# Litespeed Archon C1or C1R ISP piece



## rudedog55 (Aug 10, 2009)

Does anyone have a piece of the seat post they cut off laying around, i am looking for a 2cm piece, from a C1 or C1R. I bought a used frame, the seat is the correct height, but if in the future i want to raise it, i have none of what the original owner cut off to fit, and honestly i think the 5mm spacers that FSA gives you with the seat mast topper look like crap against the UD finish of my C1R. Thanks for the help in advance guys.


----------



## mile26point2 (Mar 15, 2012)

Are you still looking for a piece for your C1? I have a 2011 Litespeed (ML) Archon C1 on order and it should be in next week. Can't promise anything, but if I have to cut off some of the seat post, I can give you the scrap if you still need it. Again, don't know if I'll need to trim it yet or not.

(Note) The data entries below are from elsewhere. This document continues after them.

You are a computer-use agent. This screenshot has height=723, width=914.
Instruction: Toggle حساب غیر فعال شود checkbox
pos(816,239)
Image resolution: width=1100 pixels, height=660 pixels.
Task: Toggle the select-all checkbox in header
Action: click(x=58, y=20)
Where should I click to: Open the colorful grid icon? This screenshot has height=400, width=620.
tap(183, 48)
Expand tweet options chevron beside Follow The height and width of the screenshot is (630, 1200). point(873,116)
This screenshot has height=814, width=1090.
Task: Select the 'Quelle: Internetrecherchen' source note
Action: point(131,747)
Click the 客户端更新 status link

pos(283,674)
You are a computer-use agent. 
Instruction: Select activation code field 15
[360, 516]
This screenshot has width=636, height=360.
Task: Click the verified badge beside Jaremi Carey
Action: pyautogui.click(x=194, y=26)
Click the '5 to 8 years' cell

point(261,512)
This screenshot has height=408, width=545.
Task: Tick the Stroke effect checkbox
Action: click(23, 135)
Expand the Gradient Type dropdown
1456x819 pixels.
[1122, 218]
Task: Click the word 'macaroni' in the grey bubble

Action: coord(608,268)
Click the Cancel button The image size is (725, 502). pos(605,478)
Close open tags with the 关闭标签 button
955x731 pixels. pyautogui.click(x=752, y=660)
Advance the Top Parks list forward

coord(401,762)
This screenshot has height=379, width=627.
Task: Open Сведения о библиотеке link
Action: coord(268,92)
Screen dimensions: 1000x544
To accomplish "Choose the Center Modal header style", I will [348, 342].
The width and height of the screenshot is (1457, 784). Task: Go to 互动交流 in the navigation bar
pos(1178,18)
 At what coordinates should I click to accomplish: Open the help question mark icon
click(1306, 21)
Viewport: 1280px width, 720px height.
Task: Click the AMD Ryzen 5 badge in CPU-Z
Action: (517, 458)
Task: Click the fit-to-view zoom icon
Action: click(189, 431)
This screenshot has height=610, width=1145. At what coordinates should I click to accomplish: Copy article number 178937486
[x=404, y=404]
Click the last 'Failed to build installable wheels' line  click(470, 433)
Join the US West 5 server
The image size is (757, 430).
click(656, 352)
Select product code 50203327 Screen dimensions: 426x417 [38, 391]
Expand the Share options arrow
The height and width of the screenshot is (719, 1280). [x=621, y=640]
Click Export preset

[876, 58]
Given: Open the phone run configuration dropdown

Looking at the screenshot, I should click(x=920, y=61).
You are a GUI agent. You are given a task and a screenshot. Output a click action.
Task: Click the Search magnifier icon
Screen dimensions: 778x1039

I'm 5'11.5" and ordered a ML, not sure if that gets your hopes up or not. Let me know, be glad to help.


----------



## rudedog55 (Aug 10, 2009)

mile26point2 said:


> Are you still looking for a piece for your C1? I have a 2011 Litespeed (ML) Archon C1 on order and it should be in next week. Can't promise anything, but if I have to cut off some of the seat post, I can give you the scrap if you still need it. Again, don't know if I'll need to trim it yet or not. I'm 5'11.5" and ordered a ML, not sure if that gets your hopes up or not. Let me know, be glad to help.



Yeah, that would be great, i have a C1R with the integrated seat mast, if that is what you are getting and have a spare piece around 2cm or a little bigger, that would be awesome!! Thanks for the reply!!


----------